そう考えてポケットへ手を戻そうとすると、それに気付いたバルトロメオが慌てて俺の腕を掴まえる。
「なして片付けようとしてるんだべ!」
「いや、そりゃ片付けますよ、渡して悪戯までされるだなんて……」
「おれはやったのに!」
「俺はお菓子だけですから」
寄越される言葉に反論しながらぐいぐいと腕を引っ張ってみるも、もともとの力の差でまるで動かない。
数分そのまま攻防して、いい加減疲れてしまった手がぐいと引っ張られ、あ、と声を漏らしたところで俺の手の中の『お菓子』がバルトロメオによって強奪された。
「とった!」
「…………ああ、もう」
人から菓子を奪っておいて、とても嬉しそうにバルトロメオが笑う。
子供とも呼べないような年齢で、陸の上では悪い組織の親玉ですらあったらしいのに、まるで子供みたいだ。
その顔を見上げてため息を零してから、仕方なく、俺はバルトロメオに問いかけた。
「それで、悪戯って言うのは何をするつもりなんですか」
俺の頭に浮かぶ悪戯なんて、せいぜいガムパッチンくらいだ。
ガムの好きなクルーが多いから、もしも船内で流行ったらお互いの間に疑心暗鬼すら生まれそうな悪戯である。できれば別のものでお願いしたい。
俺がそんなことを考えているとはつゆ知らず、そりゃあおめェ、と呟いたバルトロメオが、どうしてだかそっとその目をこちらから逸らす。
夜闇に落ちた海の上、ランタンの明かりだけではあまり色合いが分からないが、何故だかその顔が少し赤くなったように見えたのは俺の気のせいだろう。
しかし、その顔がどうしてかとても厳しく怖いものになったことは分かる。
「…………何をするつもりですか」
何か自分の身に危険が迫っているような気がして、俺は一歩身を引いた。
それに気付いたのか、バルトロメオが慌てたようにこちらを向く。
「だ、大丈夫だべ、怖いこたァなんにもしねえ!」
「じゃあ何をするつもりなんですか」
「そりゃあ、その……」
尋ねた俺の前で、バルトロメオがもごもごと口ごもった。
その様子からして、どうしようもなく言いにくいことであるようだ。
そしてやはり、とても恐ろしいことに違いない。
俺が弱いことを気にしているこの人のことだ、海王類にちょっかいを掛けておいて俺をその目の前に放り出すような悪さをしでかさないとは決して言えない。

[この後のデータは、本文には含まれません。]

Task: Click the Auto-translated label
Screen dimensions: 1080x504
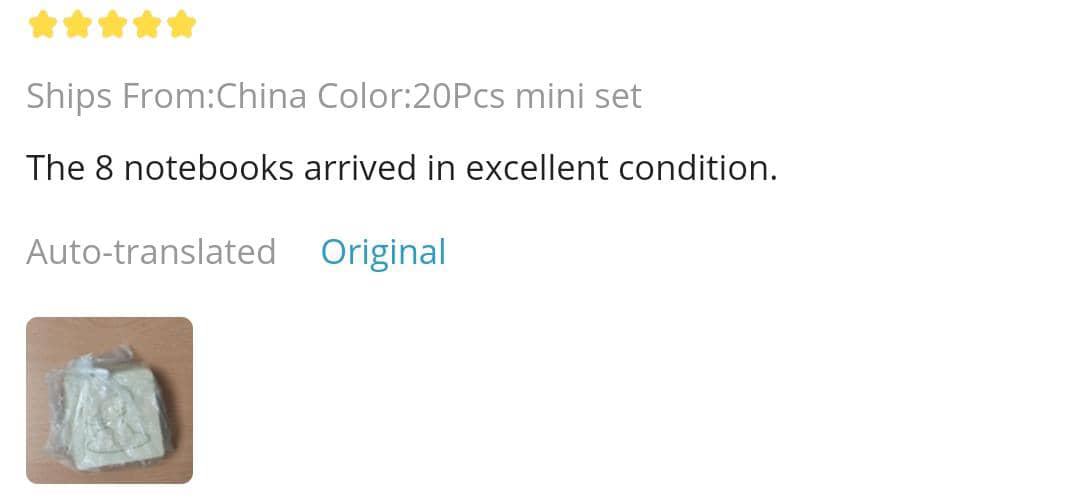Action: [x=151, y=252]
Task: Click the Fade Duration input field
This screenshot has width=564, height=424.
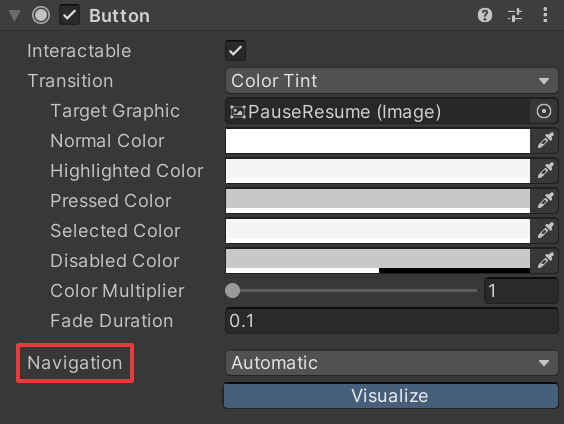Action: (392, 321)
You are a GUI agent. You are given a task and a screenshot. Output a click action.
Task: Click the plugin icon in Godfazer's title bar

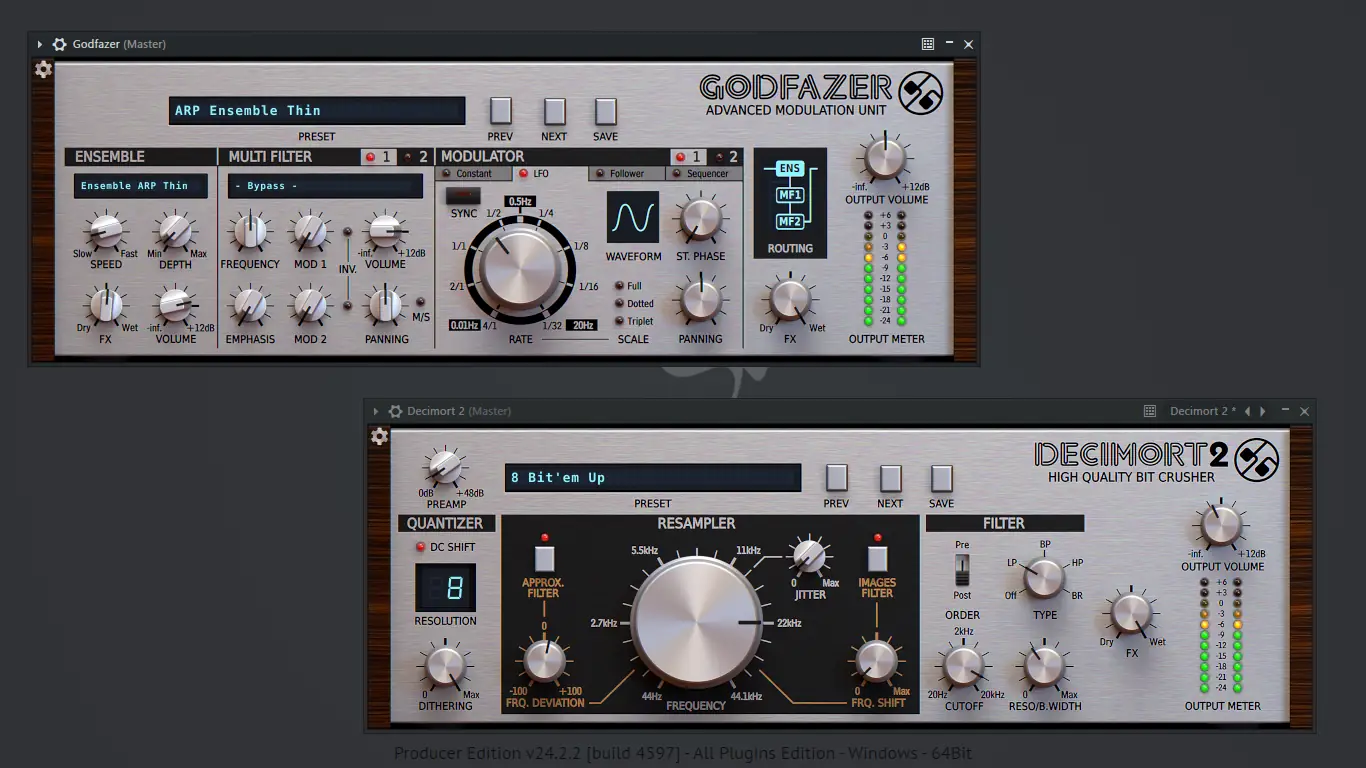[58, 44]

ぎゅっと眉を寄せて、怖い顔をしているバルトロメオを前にそう確信した俺は、それじゃあ俺は用意があるので、と言葉を置いてその場から逃げ出した。
「あ! ナマエ! 待つっぺ!」
慌てたように声を上げたバルトロメオがこちらを追いかけてきたのは分かったが、今日という日はこのまま逃げ続けて過ごしてやると、俺は心に誓ったのだった。